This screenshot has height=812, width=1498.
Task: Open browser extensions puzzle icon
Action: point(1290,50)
++++
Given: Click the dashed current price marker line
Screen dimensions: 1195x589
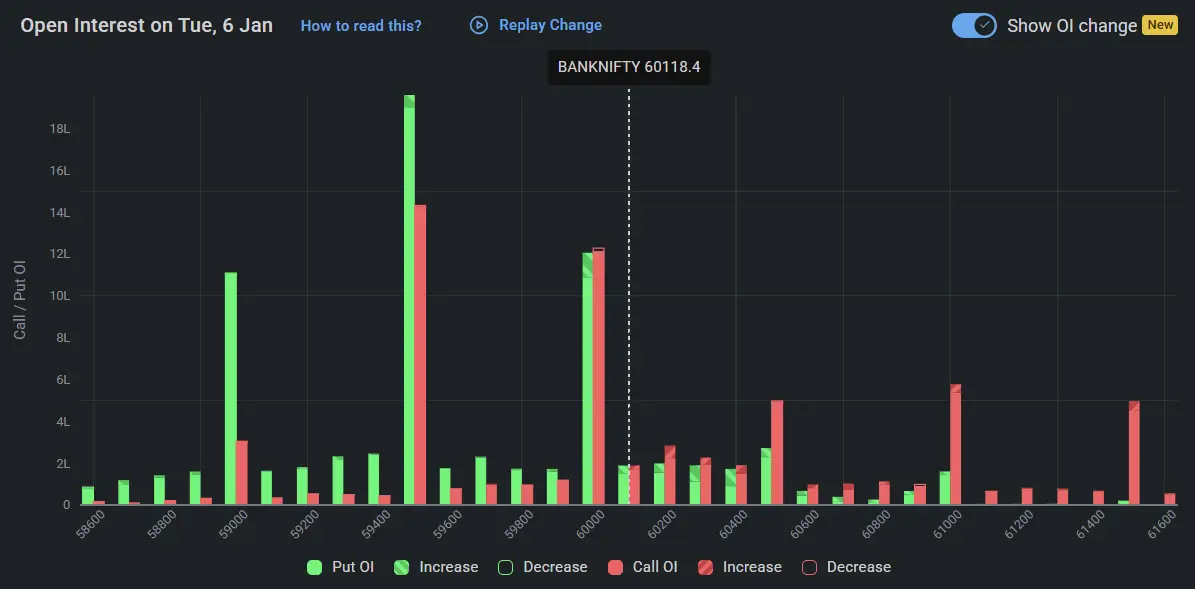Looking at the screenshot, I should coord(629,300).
++++
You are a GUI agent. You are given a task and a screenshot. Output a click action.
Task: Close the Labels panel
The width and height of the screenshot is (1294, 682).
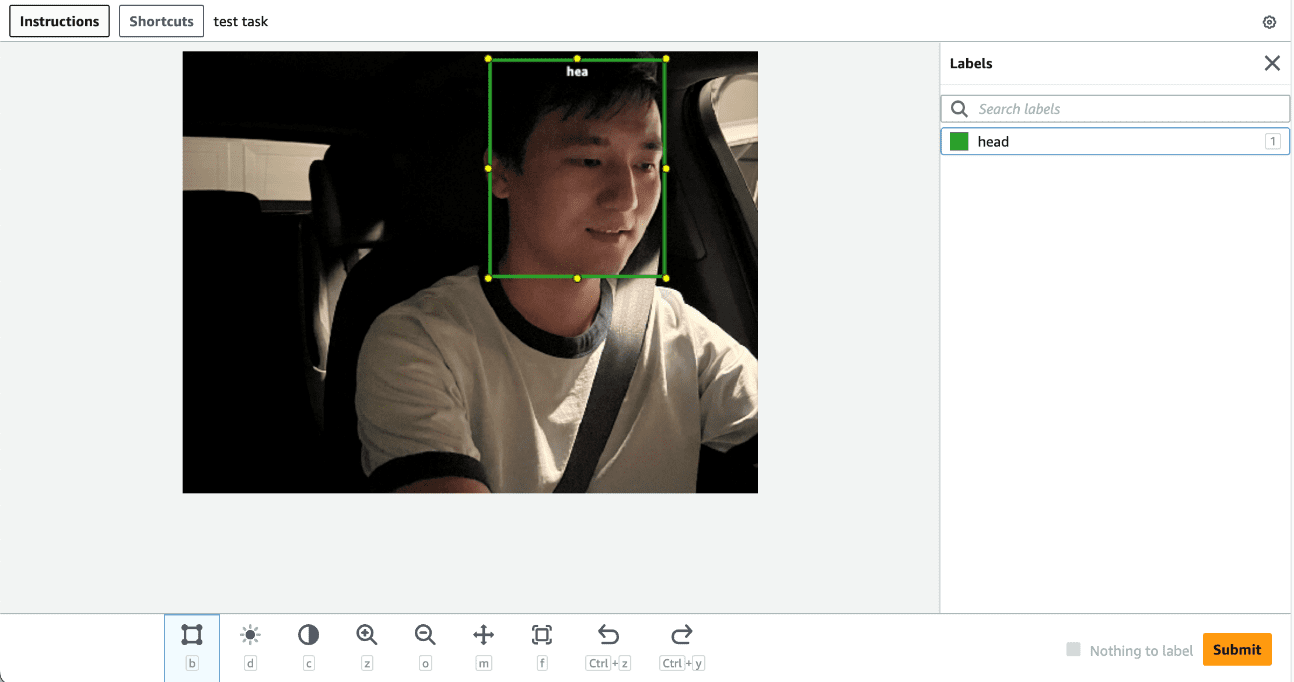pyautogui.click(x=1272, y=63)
++++
Your instructions :: Give the data from the line containing "This screenshot has height=812, width=1498." through the line containing "Action: point(1290,50)", both lines included, as a JSON list of strings with one string per line and blank lines dropped.

Written reply ::
[
  "This screenshot has height=812, width=1498.",
  "Task: Open browser extensions puzzle icon",
  "Action: point(1290,50)"
]